● **OBJECTIF A**:
Répondez brièvement, d'après le passage fourni :
(i) Quelle voiture fut imposée comme voiture d'État ?
(ii) Quel cinéma fut fondé pour faire rayonner le FESPACO ?
(iii) Quel régime en Afrique du Sud est dénoncé sur la scène internationale ?
● **OBJECTIF B**: Recopiez à l'identique, dans le passage fourni, tout ce qui va de « Oui, dans son » jusqu'à « misère qu’ils imposaient. ».

● **PASSAGE FOURNI**:
Il déclencha une campagne d’alphabétisation massive. Quand le pays plafonnait à treize pour cent de taux d’alphabétisme, il le propulsa vers soixante-dix pour cent en quelques années et fit descendre dans la rue le pouvoir, en brisant les privilèges, interdisant les voitures de luxe pour les dignitaires, imposant la Renault 5 comme voiture d’État. Il s’attaqua au ver de la corruption, mit en place les Tribunaux Populaires de la Révolution (TPR) pour juger les détourneurs et les bureaucrates, et fit des Comités de Défense de la Révolution (CDR) le fer de lance de la participation populaire. Il proclama l’interdiction de l’excision, des mariages forcés, arrachant aux traditions patriarcales leurs masques de légitimité. Il déclara l’égalité des sexes, fit entrer les femmes au gouvernement, dans l’armée, dans les champs et sur les chantiers, avec congés de maternité reconnus à tous les niveaux de la chaîne du travail, public comme privé, militaire ou administratif.
Il prêchait l’autosuffisance alimentaire, consommer ce que produit la terre du Faso, et refuser les emprunts du FMI ou les chaînes des bailleurs de fonds. Il exhortait ses pairs africains à rompre les soumissions financières, dénonçait la dette odieuse, appelait la jeunesse à s’armer de savoir, de travail collectif, de conscience de classe. Sur le plan culturel, il érigea des salles de cinéma par secteur, fonda le cinéma Neerwaya pour faire rayonner le FESPACO ; il soutint l’art à travers le SIAO, la voix des opprimés, l’écriture, la musique comme armes de libération.
Sur la scène internationale, il parlait d’une voix qui craquait d’indignation. Il dénonçait l’apartheid en Afrique du Sud, défendait une Palestine libre sans domination sioniste, fustigeait les dictatures africaines complices du néocolonialisme, refusait de plier devant l’Occident. Sa diplomatie était vérité. Il disait à la face des puissants que le Burkina Faso ne plierait pas, qu’il suivrait sa voie, qu’il ne serait pas une colonie indépendante en titre. Il prônait le panafricanisme, l’unité des peuples, et attendait des chefs africains qu’ils cessent d’être des valets de puissances étrangères.
Oui, dans son regard brûlait la lampe de Marx et la flamme de Lénine, mais dans une réalité burkinabè, avec la conviction que le peuple doit reprendre ses forces pour refonder l’ordre. C’était une révolution démocratique et populaire qu’il rêvait, une guerre de libération intérieure. Il savait que l’ennemi était partout, dans les banques internationales, dans les ambassades, dans le silence des élites africaines, dans la misère qu’ils imposaient.

● **MATÉRIEL**:
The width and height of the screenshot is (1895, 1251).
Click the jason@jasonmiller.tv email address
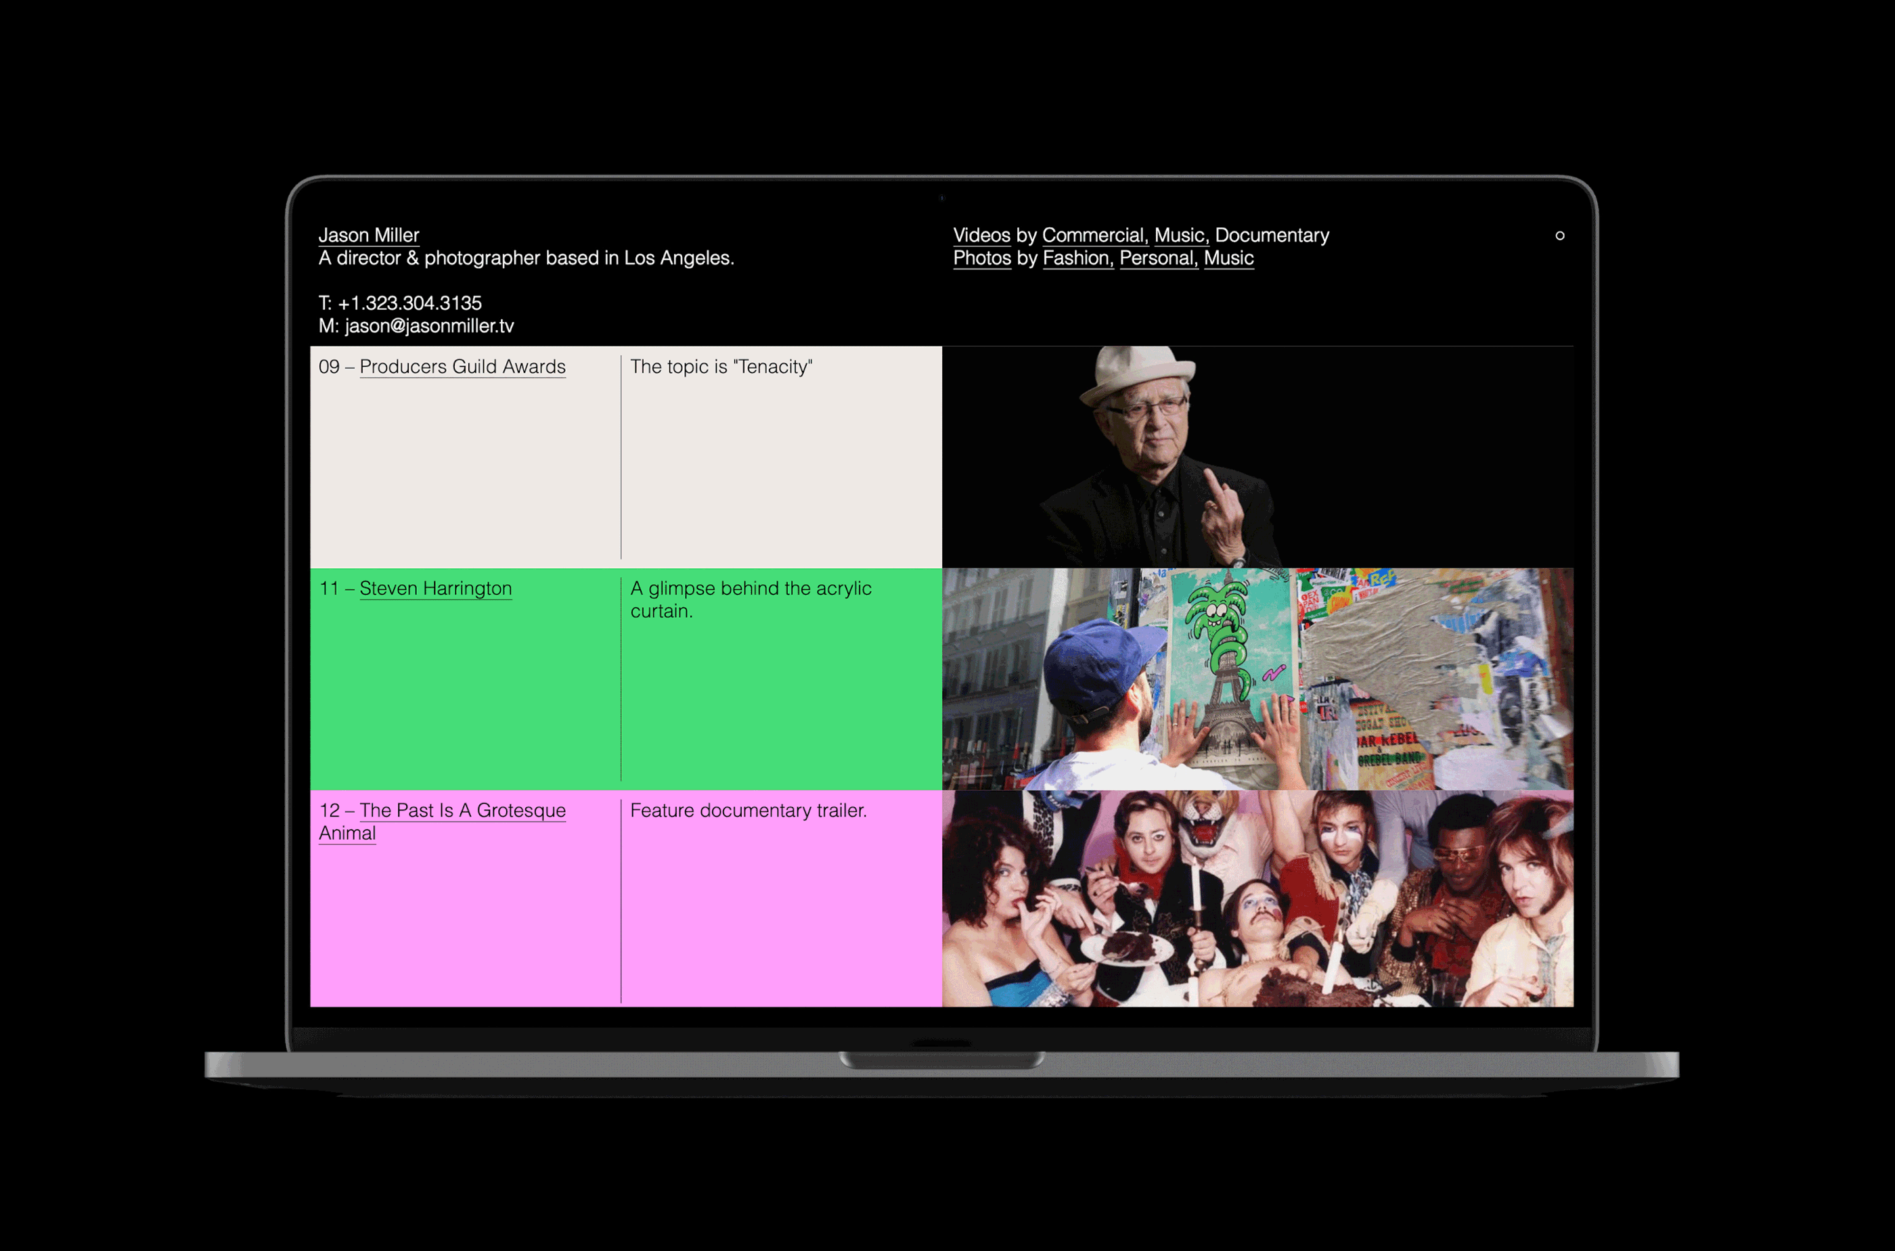tap(429, 326)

● **RÉPONSE RÉDIGÉE A**:
(i) La Renault 5.
(ii) Le cinéma Neerwaya.
(iii) L'apartheid.

● **RÉPONSE RÉDIGÉE B**:
Oui, dans son regard brûlait la lampe de Marx et la flamme de Lénine, mais dans une réalité burkinabè, avec la conviction que le peuple doit reprendre ses forces pour refonder l’ordre. C’était une révolution démocratique et populaire qu’il rêvait, une guerre de libération intérieure. Il savait que l’ennemi était partout, dans les banques internationales, dans les ambassades, dans le silence des élites africaines, dans la misère qu’ils imposaient.